A two-sample inference deals with dependent and independent inferences. In a two-sample hypothesis testing problem, underlying parameters of two different populations are compared. In a longitudinal (or follow-up) study, the same group of people is followed over time. Two samples are said to be paired when each data point in the first sample is matched and related to a unique data point in the second sample.
This problem demonstrates inference from two dependent (follow-up) samples using the data from the hypothetical study of new cases of tuberculosis (TB) before and after the vaccination was done in several geographical areas in a country in sub-Saharan Africa. Conclusion about the null hypothesis is to note the difference between samples.

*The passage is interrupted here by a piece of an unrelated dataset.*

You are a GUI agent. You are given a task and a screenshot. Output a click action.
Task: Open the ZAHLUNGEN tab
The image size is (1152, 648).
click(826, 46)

The problem that demonstrates inference from two dependent samples uses hypothetical data from the TB vaccinations and the number of new cases before and after vaccination. $\begin{array}{|ccc|}\hline Geographicalregions& Beforevaccination& Aftervaccination\\ 1& 85& 11\\ 2& 77& 5\\ 3& 110& 14\\ 4& 65& 12\\ 5& 81& 10\\ 6& 70& 7\\ 7& 74& 8\\ 8& 84& 11\\ 9& 90& 9\\ 10& 95& 8\\ \hline\end{array}$
Using the Minitab statistical analysis program to enter the data and perform the analysis, complete the following: Construct a one-sided ${\displaystyle 95\mathrm{\%}}$ confidence interval for the true difference in population means. Test the null hypothesis that the population means are identical at the 0.05 level of significance.